* _STATED PROBLEM_
Copy everything from the start of the records down through the line that contains "point(1062,153)", including that line. Leave the pictures out of your copy.

* _GIVEN DATA_
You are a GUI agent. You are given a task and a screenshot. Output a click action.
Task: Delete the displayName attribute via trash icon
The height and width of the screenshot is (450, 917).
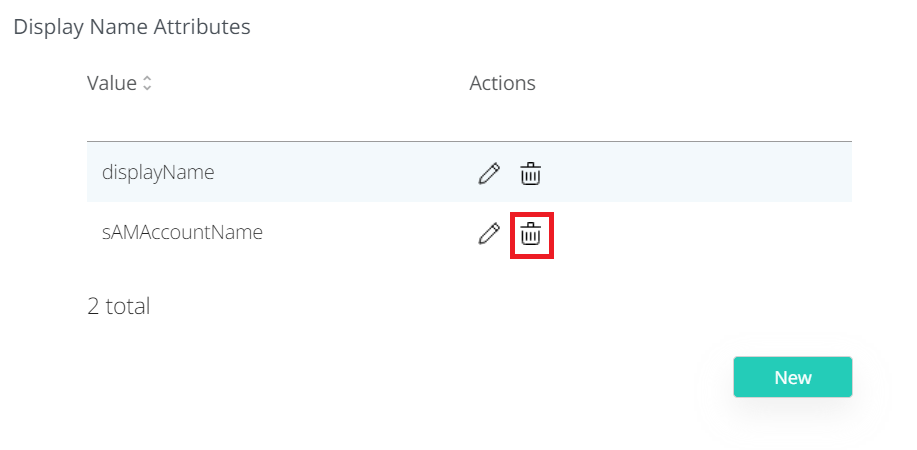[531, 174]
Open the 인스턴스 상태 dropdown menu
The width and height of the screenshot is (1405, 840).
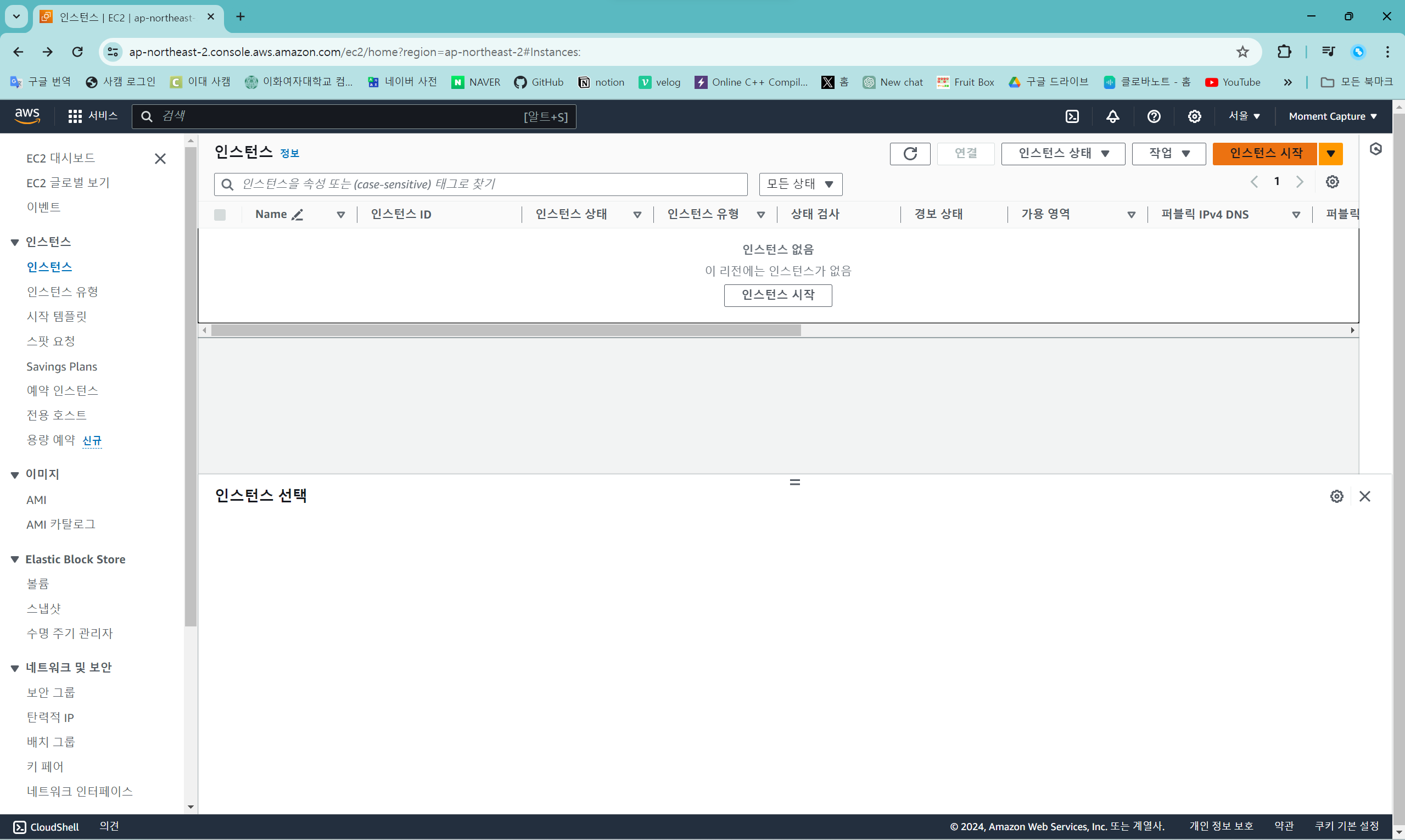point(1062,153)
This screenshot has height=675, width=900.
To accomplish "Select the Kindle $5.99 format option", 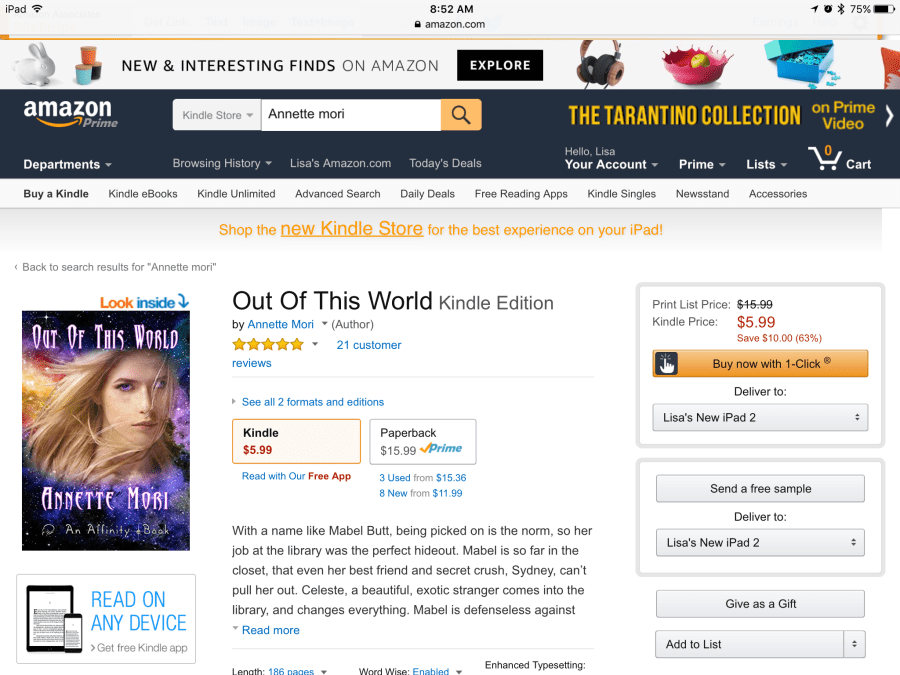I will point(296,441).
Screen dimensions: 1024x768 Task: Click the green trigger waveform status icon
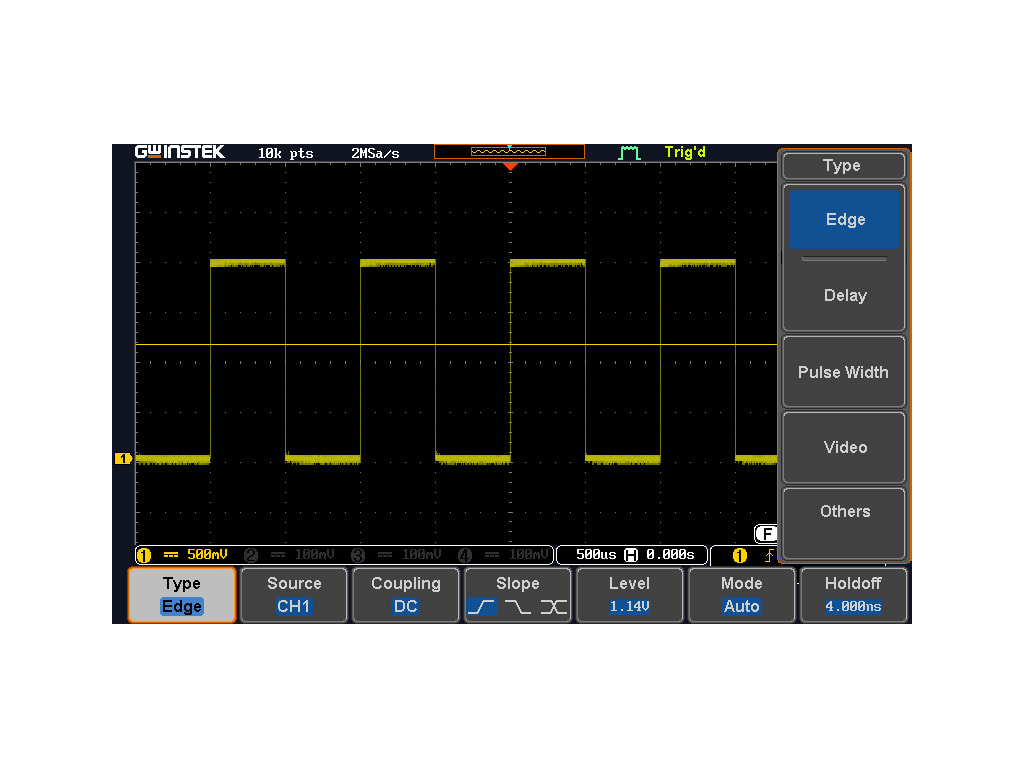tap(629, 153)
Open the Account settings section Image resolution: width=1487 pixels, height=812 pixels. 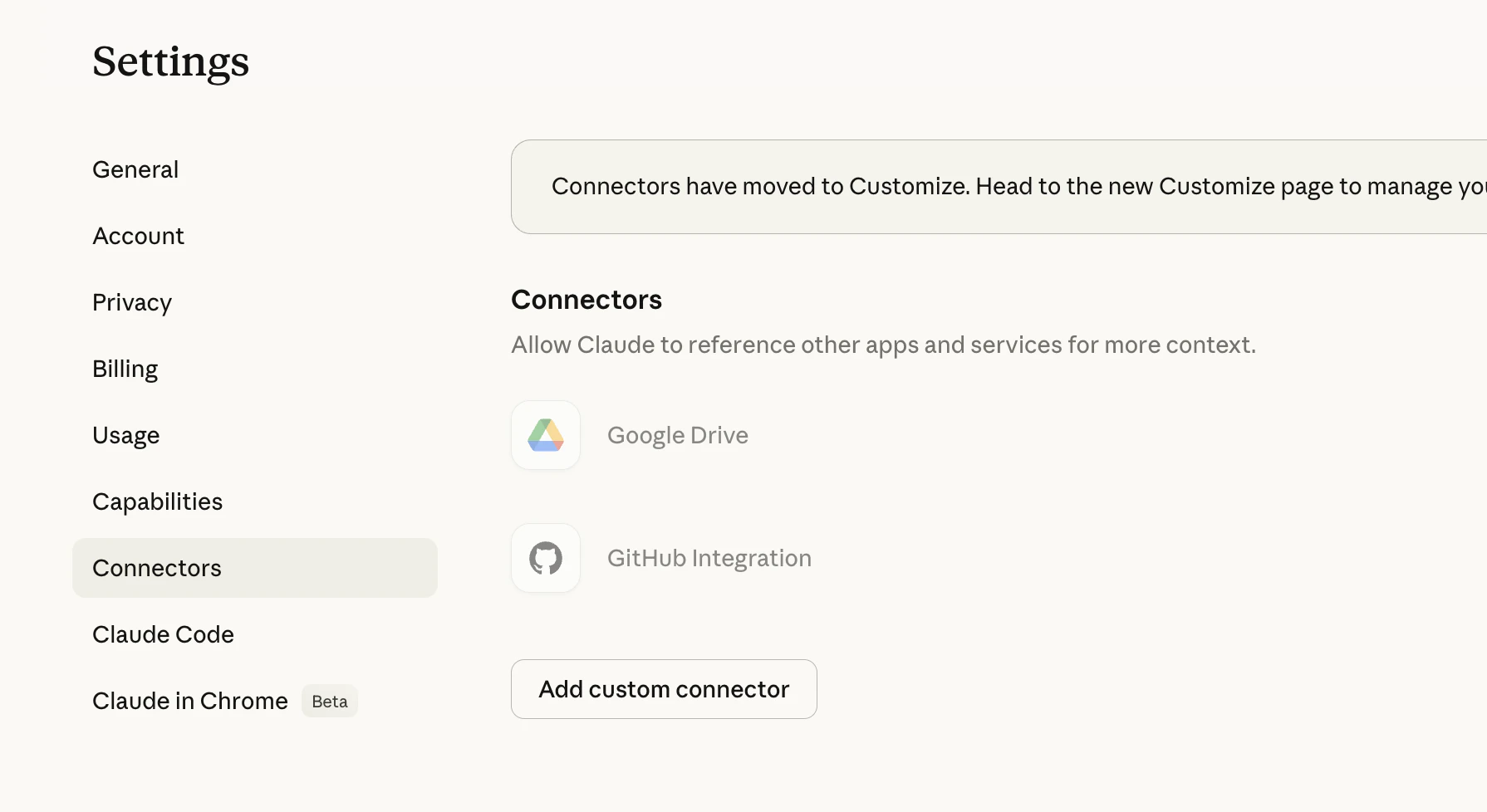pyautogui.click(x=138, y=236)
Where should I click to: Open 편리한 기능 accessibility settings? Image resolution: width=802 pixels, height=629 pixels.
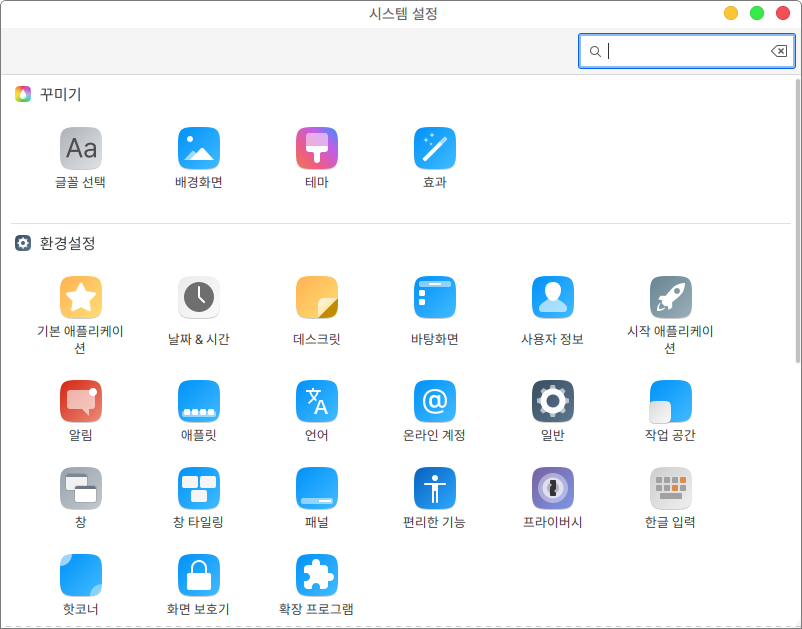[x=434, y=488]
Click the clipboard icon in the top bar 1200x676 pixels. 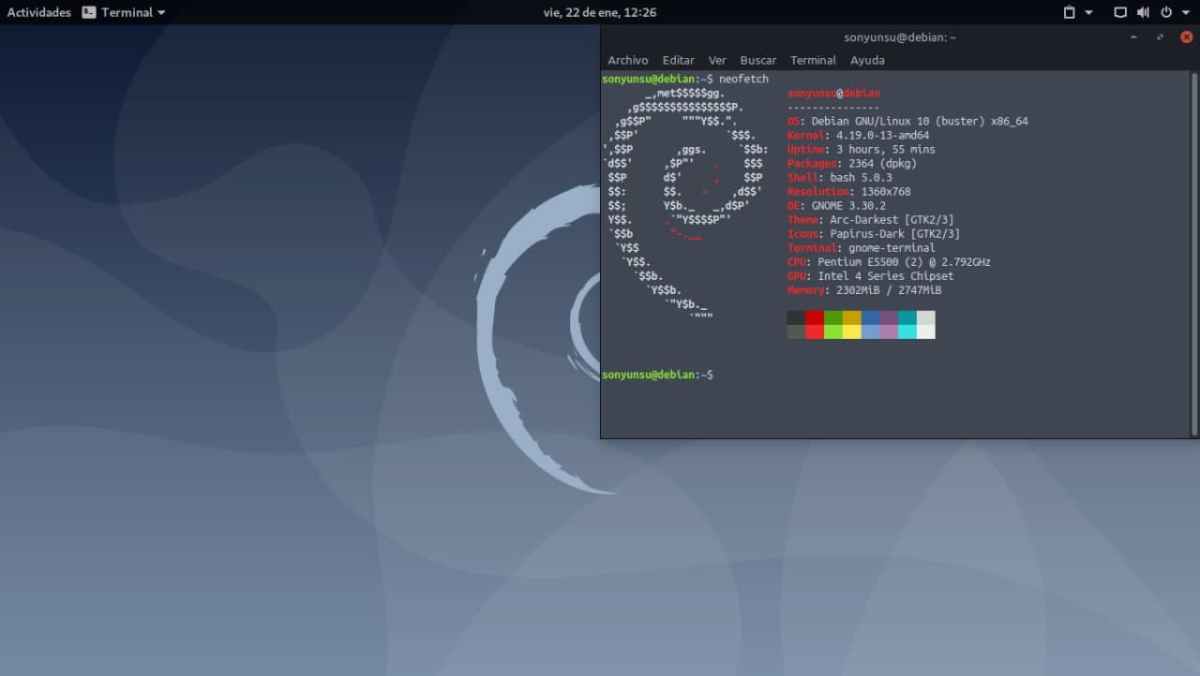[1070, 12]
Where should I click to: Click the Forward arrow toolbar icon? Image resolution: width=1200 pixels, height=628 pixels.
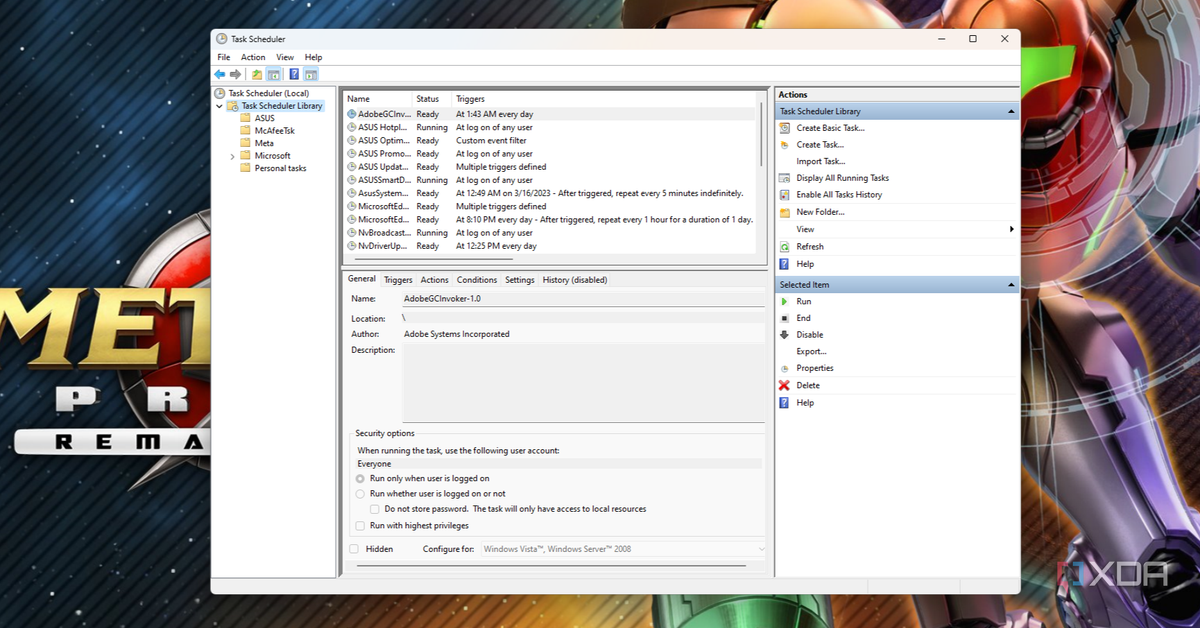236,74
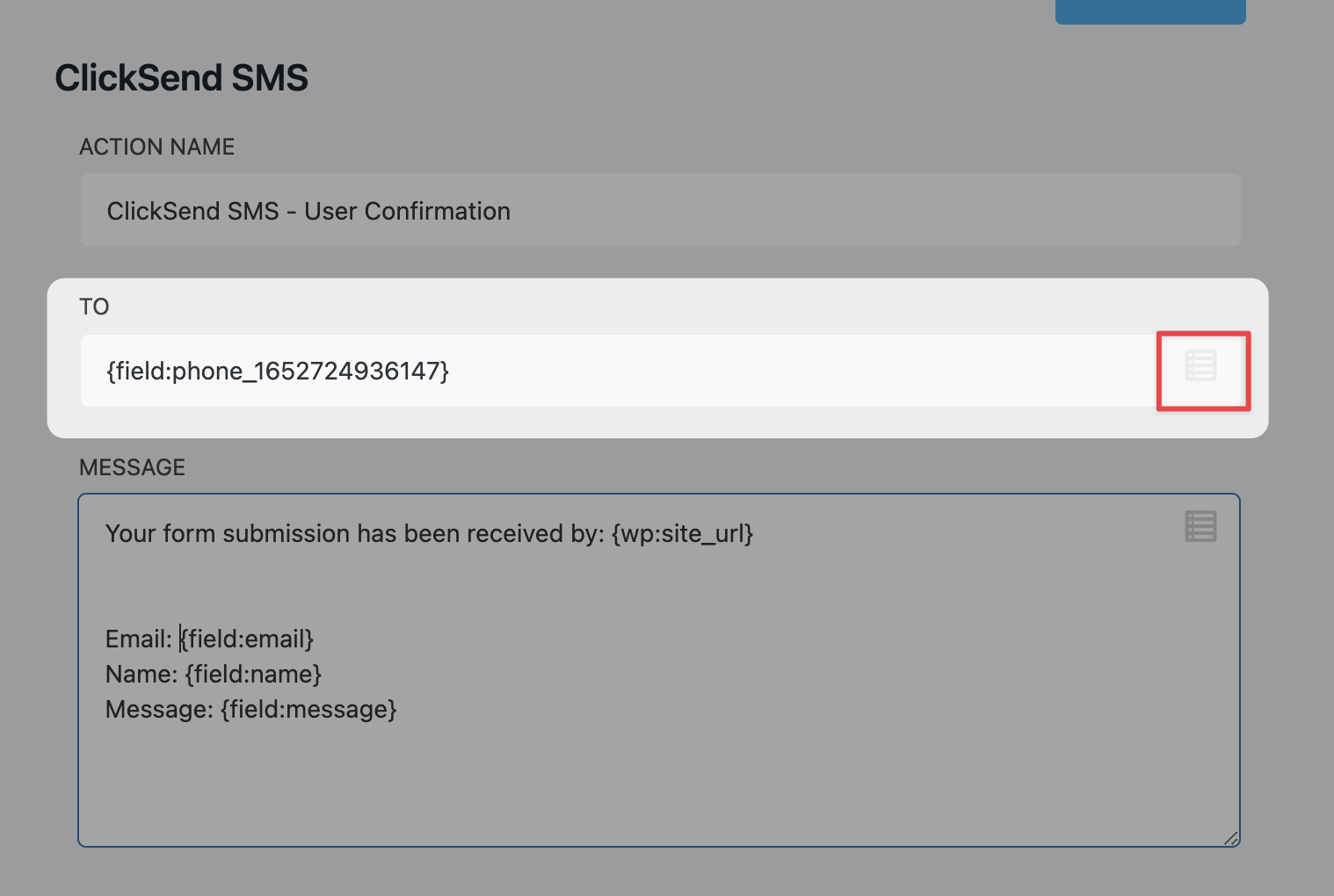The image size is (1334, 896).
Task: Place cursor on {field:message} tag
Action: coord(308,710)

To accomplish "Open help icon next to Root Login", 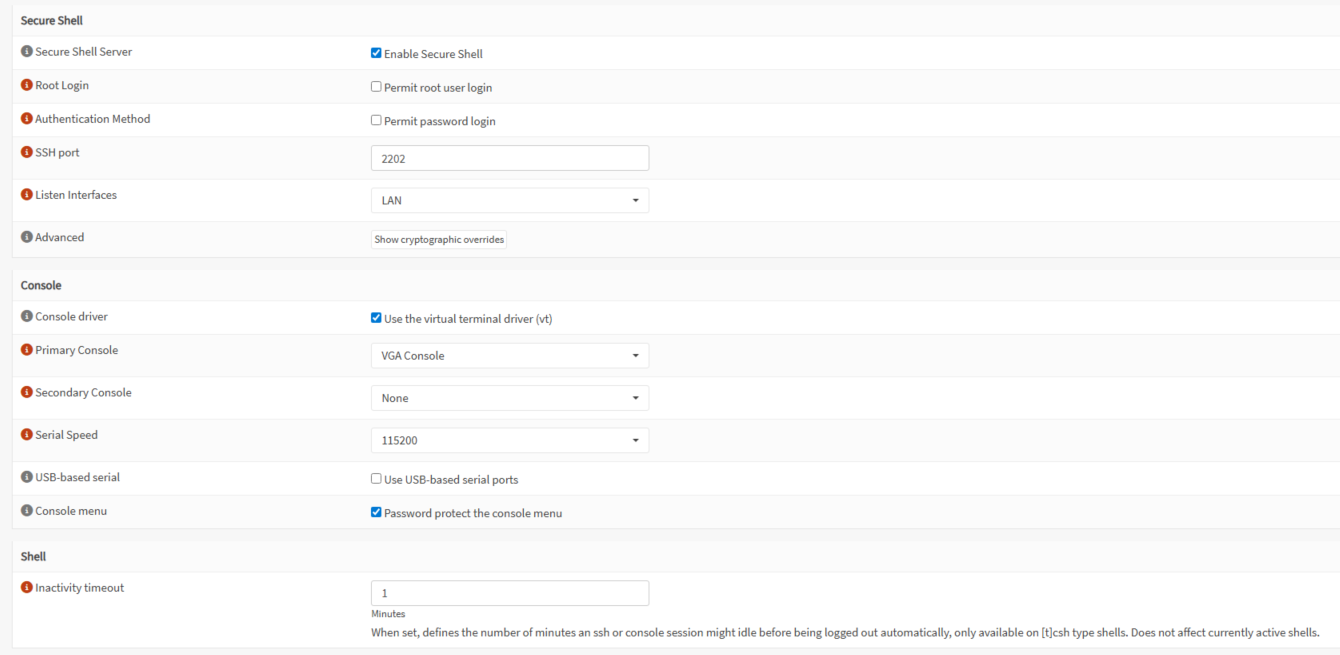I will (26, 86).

* _SOLUTION TO THIS PROBLEM_
You are a GUI agent. You are given a task and a screenshot. Output a click action.
Task: Delete the displayName attribute via trash icon
The height and width of the screenshot is (450, 917).
[531, 174]
Open the 인스턴스 상태 dropdown menu
The width and height of the screenshot is (1405, 840).
point(1062,153)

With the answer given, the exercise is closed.